TOKYO--During a press conference here and around the world, Advanced Micro Devices Inc. today claimed to be the first chip supplier to offer a PC platform supporting double data rate (DDR) memory. The solution includes the AMD-760 chip set and a new Athlon processor with a 266-MHz front-side bus for the highest grade of DDR memory available, according to the company.
The move is part of AMD's efforts to take advantage of Intel Corp.'s backing of the Direct Rambus memory format, which has been plagued with delays in chip sets from Intel and higher costs compared to today's mainstream synchronous DRAMs.
"Fundamentally, DDR memory technology doubles a PC's available memory data transfer rate, at comparable costs to today's SDRAM solutions," said Richard Heye, vice president and general manager of AMD's Microprocessor Division in Austin, Tex. "With DDR memory, a major performance bottleneck is removed, allowing PCs to take advantage of increasing processor frequencies," he added.
The new Athlon processor for DDR support is available in 1-GHz, 1.13-GHz, and 1.2-GHz speed grades, said AMD in press conferences held in Tokyo, Taipei, and Paris today. For quantities of 1,000 units, the 32-bit processor is priced at $385, $506, and $673, respectively for 1-GHz, 1.13-GHz, and 1.2-GHz speeds. The 760 chip set is priced at $39 in 1,000-unit quantities.
AMD said it has worked closely with other companies to support the launch of DDR-based platforms. For example, the Sunnyvale, Calif.-based company said Smart Modular Technologies Inc. of Fremont, Calif., has conducted tests to ensure compatibility and reliability with industry software and standards.
Micron Technology Inc. has also collaborated with AMD, said Mike Seibert, DRAM technical marketing manager for the Boise, Idaho, company.
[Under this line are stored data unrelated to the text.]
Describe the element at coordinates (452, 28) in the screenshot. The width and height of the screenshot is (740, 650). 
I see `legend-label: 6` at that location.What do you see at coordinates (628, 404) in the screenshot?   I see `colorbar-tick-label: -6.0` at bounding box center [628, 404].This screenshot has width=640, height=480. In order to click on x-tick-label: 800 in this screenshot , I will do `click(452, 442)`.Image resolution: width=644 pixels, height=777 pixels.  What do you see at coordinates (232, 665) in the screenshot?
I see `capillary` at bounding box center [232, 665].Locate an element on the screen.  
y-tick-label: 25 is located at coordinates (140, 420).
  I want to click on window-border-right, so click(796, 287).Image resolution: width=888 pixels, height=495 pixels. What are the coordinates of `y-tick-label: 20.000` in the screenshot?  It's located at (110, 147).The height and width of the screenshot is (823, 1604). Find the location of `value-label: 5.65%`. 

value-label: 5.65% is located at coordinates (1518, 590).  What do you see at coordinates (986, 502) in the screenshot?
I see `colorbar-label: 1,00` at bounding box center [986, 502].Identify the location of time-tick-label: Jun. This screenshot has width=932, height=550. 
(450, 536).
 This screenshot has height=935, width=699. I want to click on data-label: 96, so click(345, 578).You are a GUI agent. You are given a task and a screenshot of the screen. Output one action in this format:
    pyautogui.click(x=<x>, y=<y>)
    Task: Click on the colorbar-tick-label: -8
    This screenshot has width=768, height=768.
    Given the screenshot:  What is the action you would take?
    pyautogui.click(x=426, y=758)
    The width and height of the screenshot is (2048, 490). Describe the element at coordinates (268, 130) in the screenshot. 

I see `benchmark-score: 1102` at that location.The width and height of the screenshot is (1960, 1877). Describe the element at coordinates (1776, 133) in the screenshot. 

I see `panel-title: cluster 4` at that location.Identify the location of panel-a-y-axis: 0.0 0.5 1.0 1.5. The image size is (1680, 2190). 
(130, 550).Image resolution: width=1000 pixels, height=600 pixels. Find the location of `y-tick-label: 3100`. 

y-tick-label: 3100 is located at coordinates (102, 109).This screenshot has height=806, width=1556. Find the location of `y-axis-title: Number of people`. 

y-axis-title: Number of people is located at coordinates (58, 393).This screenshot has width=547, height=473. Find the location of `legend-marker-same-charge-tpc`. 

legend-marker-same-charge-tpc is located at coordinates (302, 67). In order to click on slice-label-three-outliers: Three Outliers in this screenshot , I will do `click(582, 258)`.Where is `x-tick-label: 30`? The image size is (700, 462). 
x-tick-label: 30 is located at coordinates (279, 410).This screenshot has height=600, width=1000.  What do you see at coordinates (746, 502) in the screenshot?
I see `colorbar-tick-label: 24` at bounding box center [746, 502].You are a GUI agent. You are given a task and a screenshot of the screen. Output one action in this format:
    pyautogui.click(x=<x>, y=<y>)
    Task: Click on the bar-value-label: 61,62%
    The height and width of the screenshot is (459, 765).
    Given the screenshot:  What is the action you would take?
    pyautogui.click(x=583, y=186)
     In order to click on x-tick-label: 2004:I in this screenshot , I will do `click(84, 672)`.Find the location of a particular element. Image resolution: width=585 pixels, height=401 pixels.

Micron has been an avid supporter of the DDR format. "We are positioning our production capability to support AMD Athlon processor-based DDR platforms with 64, 128, and 256-Mbit DDR technology," Seibert stated.
Other DDR suppliers include Samsung, Infineon, Elpida, Hyundai, IBM, Mitsubishi and Toshiba.
AMD said PC systems featuring its new Athlon processors and DDR technology are available for ordering in the U.S. from Micron Electronics Inc. on the Web (at www.micronpc.com) and from NEC Computers International in Europe. AMD also said other major PC makers--including Compaq Computer Corp.--are also evaluating its processors and DDR platforms for product introductions in early 2001.